En medio de las guerras y las tensiones políticas que asolaban los territorios de Cisjordania, los ojos del mundo se dirigieron, por un momento, hacia el desierto de Judea, en la región de Qumran. A lo largo de nueve años, excavaciones y pesquisas en once grutas sacaron a la luz 930 manuscritos antiguos, datados entre los años 250 a. C. y 68 d. C.

Ante el nuevo panorama que se abría para la investigación arqueológica, con serias e inevitables repercusiones de índole histórica y religiosa, la opinión pública se dividió en, al menos, tres posiciones. Algunos pretendían desacreditar las verdades bíblicas mediante tales hallazgos, otros veían en ellos la oportunidad de comprobar empíricamente la originalidad de los textos sagrados y un tercer grupo se mostraba desinteresado, pues no les parecía que se pudiera aprovechar nada de la arqueología para el estudio exegético.

¿En cuál de estos conjuntos deberían encajar los católicos?

Dejemos un poco al lado la historia de los beduinos de Cisjordania para volver la mirada hacia nuestra fe, tan atacada, incomprendida y menospreciada por los hombres de nuestro tiempo.

La Palabra de Dios puesta a prueba por la ciencia

La mentalidad contemporánea está indiscutiblemente impregnada de materialismo, creyéndose capaz de reducir toda la verdad a la verificación científica y pragmática de los objetos.
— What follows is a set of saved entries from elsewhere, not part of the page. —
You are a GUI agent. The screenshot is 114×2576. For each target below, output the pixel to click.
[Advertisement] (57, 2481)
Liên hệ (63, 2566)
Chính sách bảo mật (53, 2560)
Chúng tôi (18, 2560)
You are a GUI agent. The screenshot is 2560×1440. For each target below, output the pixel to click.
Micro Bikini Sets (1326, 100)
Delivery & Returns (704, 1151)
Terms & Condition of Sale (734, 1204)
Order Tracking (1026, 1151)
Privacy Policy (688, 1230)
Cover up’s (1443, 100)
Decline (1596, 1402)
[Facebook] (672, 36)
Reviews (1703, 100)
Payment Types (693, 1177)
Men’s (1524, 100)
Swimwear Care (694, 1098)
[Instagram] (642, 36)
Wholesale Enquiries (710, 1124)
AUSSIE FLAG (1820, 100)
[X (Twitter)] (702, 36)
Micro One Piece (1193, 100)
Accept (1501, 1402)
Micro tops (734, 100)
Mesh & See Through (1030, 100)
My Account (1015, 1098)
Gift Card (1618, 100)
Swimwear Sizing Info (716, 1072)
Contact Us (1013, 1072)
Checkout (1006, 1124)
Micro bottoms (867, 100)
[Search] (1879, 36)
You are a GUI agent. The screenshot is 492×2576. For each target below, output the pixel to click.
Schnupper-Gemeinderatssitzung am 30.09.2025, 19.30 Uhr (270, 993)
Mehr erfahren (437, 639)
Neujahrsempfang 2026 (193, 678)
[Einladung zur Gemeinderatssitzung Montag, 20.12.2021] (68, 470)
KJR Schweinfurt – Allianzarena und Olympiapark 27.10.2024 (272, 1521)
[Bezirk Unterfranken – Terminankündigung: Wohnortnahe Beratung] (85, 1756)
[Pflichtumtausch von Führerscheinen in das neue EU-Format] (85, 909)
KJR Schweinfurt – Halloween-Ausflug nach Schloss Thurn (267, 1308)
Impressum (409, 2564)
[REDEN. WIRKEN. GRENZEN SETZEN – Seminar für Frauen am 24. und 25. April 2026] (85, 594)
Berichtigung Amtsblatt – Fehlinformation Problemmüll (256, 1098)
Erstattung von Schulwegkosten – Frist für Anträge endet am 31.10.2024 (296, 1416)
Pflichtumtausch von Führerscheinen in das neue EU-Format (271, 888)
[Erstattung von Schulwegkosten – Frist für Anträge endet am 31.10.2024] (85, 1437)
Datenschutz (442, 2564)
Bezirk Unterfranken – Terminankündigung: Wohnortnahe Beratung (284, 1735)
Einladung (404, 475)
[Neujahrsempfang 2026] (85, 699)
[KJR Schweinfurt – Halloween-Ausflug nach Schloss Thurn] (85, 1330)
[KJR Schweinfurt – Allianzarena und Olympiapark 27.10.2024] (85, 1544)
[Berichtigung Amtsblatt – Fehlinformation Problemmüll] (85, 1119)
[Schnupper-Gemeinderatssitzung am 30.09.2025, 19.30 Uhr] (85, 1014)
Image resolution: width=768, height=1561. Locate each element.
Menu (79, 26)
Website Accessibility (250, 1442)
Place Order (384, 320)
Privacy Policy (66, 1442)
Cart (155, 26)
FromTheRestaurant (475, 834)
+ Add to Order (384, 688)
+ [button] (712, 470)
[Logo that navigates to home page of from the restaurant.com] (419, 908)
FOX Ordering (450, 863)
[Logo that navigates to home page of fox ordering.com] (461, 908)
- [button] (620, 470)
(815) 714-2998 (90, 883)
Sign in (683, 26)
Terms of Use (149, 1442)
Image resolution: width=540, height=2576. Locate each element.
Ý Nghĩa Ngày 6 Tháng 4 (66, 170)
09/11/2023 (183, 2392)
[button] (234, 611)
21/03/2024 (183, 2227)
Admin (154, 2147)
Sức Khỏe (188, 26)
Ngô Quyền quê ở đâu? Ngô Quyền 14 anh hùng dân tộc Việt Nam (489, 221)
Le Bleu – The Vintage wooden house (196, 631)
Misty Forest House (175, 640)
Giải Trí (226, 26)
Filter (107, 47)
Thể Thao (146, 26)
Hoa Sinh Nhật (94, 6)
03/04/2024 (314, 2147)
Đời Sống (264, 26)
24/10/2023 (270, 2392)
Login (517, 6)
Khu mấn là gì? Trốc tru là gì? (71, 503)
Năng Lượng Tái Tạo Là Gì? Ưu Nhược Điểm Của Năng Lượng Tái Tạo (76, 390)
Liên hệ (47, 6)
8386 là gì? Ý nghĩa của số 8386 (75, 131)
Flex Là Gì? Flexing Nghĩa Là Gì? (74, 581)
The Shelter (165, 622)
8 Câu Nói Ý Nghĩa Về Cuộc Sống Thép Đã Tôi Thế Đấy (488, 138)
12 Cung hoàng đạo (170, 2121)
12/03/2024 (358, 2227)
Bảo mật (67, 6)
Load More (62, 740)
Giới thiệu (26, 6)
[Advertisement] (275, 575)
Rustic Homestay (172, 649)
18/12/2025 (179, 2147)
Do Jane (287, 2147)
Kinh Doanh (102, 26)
Se trata de una concepción de la «libertad de pensamiento» defendida por la Ilustración y por el positivismo —y expresada en el ámbito religioso por la herejía modernista—, en función de la cual «el dogma o la doctrina de la Iglesia aparecen como uno de los reales obstáculos a la correcta comprensión de la Biblia».1

Pero esta crisis no es tan reciente como parece a primera vista. Veamos en algunas pinceladas el largo proceso por el cual se extinguieron las bellas luces de la exégesis precedente.

Los cambios que afectaron a la sociedad desde el siglo XV influyeron profunda y radicalmente en el interior del hombre, alcanzando un lugar recóndito casi inaccesible: la amorosa relación entre el alma y su Creador.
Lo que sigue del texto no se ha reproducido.